Francesca Ieva is an Associate Professor of Statistics at the MOX – Modeling and Scientific Computing lab of the Department of Mathematics, and co-director of the Health Data Science Center at Human Technopole.
Break the ice by telling us a bit about yourself, and about your educational and professional path.
After graduating in Mathematical Engineering in 2008, I obtained my PhD in Mathematical Models and Methods for Engineering in 2012, and then spent a period abroad at the MRC Biostatistics Unit in Cambridge during my postdoc. As a researcher, I moved to the University of Milan (Statale), in the Department of Mathematics, for three years, and then returned “home” to the Politecnico in 2016.
I love sports (especially volleyball), music… and my job! I like the idea of being able to do something useful for society. For this reason, I have always worked in statistical learning in the biomedical field, that is, developing statistical and Machine Learning methods for the analysis of complex medical data, with the goal of supporting clinicians and governance in decisions that impact our health.
What are the clinical data that someone in your field works with?

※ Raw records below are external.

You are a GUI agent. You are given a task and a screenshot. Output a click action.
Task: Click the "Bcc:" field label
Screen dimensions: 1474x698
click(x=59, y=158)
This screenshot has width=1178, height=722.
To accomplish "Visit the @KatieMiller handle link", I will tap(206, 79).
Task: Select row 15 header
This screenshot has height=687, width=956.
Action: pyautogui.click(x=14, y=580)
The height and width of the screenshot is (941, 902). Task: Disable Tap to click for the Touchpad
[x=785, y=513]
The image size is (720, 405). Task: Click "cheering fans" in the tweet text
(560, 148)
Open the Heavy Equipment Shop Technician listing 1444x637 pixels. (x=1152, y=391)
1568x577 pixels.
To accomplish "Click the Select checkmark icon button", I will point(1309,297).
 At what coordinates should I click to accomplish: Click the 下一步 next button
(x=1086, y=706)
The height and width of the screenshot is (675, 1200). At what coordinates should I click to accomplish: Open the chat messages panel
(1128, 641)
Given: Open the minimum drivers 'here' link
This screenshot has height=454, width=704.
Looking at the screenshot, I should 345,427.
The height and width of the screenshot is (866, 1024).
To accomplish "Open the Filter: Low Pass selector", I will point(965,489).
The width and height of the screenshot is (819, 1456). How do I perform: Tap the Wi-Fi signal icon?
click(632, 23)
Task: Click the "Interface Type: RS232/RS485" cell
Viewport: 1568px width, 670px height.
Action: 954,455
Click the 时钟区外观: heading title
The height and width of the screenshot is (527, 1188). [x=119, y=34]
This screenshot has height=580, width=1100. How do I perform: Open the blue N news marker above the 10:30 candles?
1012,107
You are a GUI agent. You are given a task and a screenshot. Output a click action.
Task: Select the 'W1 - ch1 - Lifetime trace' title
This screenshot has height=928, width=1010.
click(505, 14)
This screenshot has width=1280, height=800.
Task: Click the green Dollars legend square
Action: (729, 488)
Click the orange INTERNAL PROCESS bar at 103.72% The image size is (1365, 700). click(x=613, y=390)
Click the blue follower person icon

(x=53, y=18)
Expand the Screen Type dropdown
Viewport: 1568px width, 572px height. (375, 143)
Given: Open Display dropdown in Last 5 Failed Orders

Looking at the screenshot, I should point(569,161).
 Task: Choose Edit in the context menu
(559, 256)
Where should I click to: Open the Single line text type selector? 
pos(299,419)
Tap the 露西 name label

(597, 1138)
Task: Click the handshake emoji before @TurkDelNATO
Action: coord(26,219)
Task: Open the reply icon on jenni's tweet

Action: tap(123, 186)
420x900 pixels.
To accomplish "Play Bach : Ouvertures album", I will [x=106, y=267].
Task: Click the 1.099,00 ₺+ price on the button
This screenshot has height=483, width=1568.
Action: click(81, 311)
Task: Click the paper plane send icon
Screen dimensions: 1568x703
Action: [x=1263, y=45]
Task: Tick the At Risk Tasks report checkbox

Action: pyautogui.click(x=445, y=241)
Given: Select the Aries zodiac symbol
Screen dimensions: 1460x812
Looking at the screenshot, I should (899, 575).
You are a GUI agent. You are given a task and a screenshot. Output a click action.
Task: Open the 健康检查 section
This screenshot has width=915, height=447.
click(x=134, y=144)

The types of data we work with include all information related to an individual, both before and after they become a patient. These range from omics data (genomics, transcriptomics, proteomics, metabolomics), to imaging (PET/CT, MRI and fMRI) and the information that can be extracted from them (known as radiomics), to clinical data contained in Electronic Health Records, which record prescriptions, procedures undergone by the patient, administered drugs, and so on. There is also health-related information derived from biosensors and apps that people now use daily to monitor their habits. In short, all structured and unstructured information that describes a person’s health status and care pathway.
Once all these types of data have been collected, why is it useful to analyze them?
It is useful because data analysis allows us to understand more about the phenomenon being observed—something that is not easily deducible from direct observation of a patient by a doctor. In fact, there are informative elements within images, genomic fingerprints, or patterns in disease progression that clinical practice cannot clearly capture when focusing on a single patient. Moreover, analyzing data provides a kind of augmented view of reality for clinicians, derived from a broader understanding of the clinical and biological phenomenon, in which the individual case can be placed as part of a wider biological variability.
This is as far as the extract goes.